Questo assunto basta a smentire anche le inutili polemiche sull’esigenza del termine femminicidio: questo è necessario perché indica un fenomeno che è sistematico, ossia del sistema. Cito le parole, illuminanti e verissime, della coraggiosa sorella di Giulia Cecchettin, Elena: “L’assassino di mia sorella viene spesso definito mostro, invece mostro non è. Un mostro è un’eccezione, una persona esterna alla società, una persona della quale la società non deve prendersi la responsabilità. E invece, la responsabilità c’è. I “Mostri” non sono malati, sono figli sani del patriarcato, della cultura dello stupro”.
I bravi ragazzi
A valanga queste parole sono diventate un grido: “E’ stato il vostro bravo ragazzo”. Filippo Turetta è un ragazzo italiano, studente universitario, forse solo “un po’ insicuro”. Alessandro Impagnatiello, che ha ucciso la compagna incinta di sette mesi con lunga premeditazione e recentemente condannato all’ergastolo, è anche lui italiano, con un lavoro, una famiglia, una casa. Sono padri, fidanzati, mariti, sono irriconoscibili.
Elena Ceste, una donna di 37 anni, scomparve il 24 gennaio 2014 a Costigliole d’Asti, in Piemonte. Il suo corpo fu ritrovato solo nel luglio dello stesso anno, in un campo vicino alla sua abitazione.
Il caso attirò molta attenzione mediatica, in parte per il mistero che circondava la sua scomparsa e in parte per le circostanze della sua morte. Il marito di Elena, che inizialmente era stato considerato un testimone, divenne poi il principale sospettato. Fu arrestato e accusato di omicidio, e nel 2016 fu condannato a 30 anni di carcere.
Giulia Sarti è stata una giovane donna uccisa nel 2020 dal suo ex compagno, un caso che ha colpito profondamente l’opinione pubblica in Italia. Giulia, di 30 anni, era una persona vivace e amata dalla sua comunità.

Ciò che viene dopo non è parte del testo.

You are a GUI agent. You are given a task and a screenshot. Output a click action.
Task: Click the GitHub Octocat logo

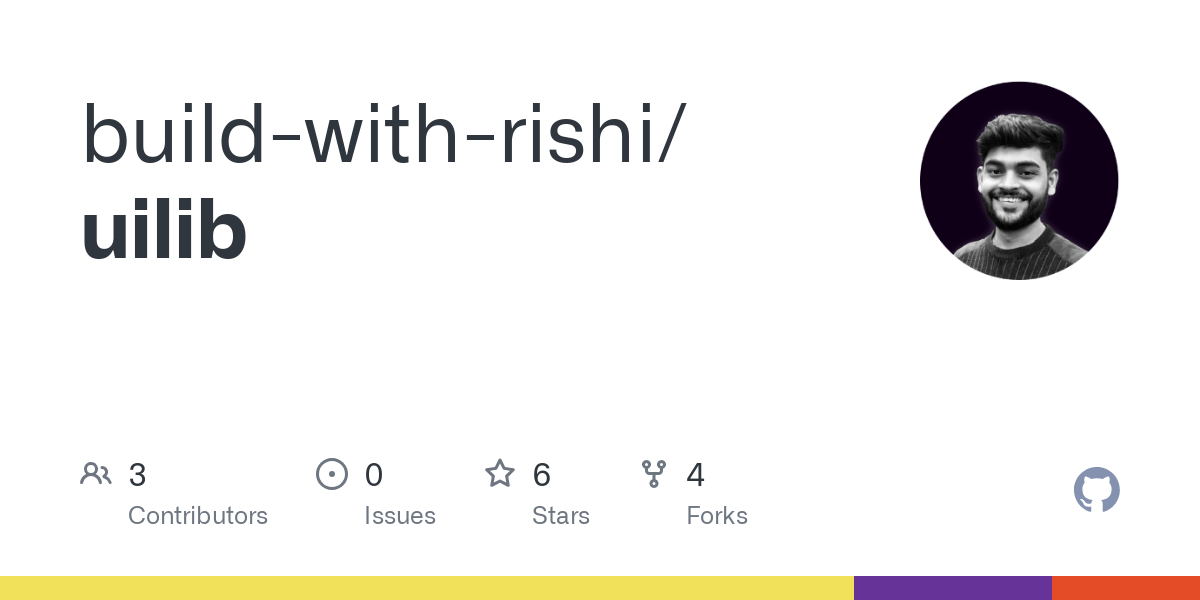[1096, 490]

Il suo omicidio è avvenuto a seguito di una relazione segnata da violenza e stalking. Nonostante avesse denunciato le minacce e le aggressioni subite, Giulia non ricevette la protezione adeguata.
Margherita Sgambati è stata una giovane donna di 29 anni uccisa nel 2019 a Roma dal suo ex compagno. La sua storia ha suscitato grande indignazione e ha messo in luce il dramma della violenza di genere.
Margherita aveva cercato di interrompere la relazione con il suo aggressore, ma lui non accettò la fine della loro storia. Dopo averla aggredita in diverse occasioni, la uccise in un momento di violenza.
Cambiare la narrazione, vedere il reale
Non esistono prerogative del carnefice perfetto. Non è per forza un mostro, non è per forza un immigrato, non si nasconde sotto il letto e viene fuori quando spegni la luce. E’ probabile che ti chiamerà amore, che ti chiederà scusa, che ti dirà che non accadrà un’altra volta. Chiedere alle vittime di violenza perché non si sono rese conto prima di quanto stesse accadendo, è violenza. Fa parte della stessa matrice patriarcale e contribuisce a distorcere ulteriormente il reale e formare credenze che non aiutano la consapevolezza di quanto si sta subendo.
Rifiutare l’identikit del violento come l’altro e accettarlo come parte del sistema vuol dire fare un’ammissione collettiva di responsabilità. Vuol dire e alzare la mano e dire: “colpevole”.
Riconoscere che gli aggressori non sono entità estranee alla nostra società ma spesso uomini che vivono accanto a noi, è fondamentale per cambiare la narrativa. Dobbiamo smettere di considerare il femminicidio come un fatto isolato e cominciare a vederlo come un riflesso di una cultura che, ancora oggi, tollera e giustifica la violenza di genere. Siamo tutti coinvolti, nessuno escluso.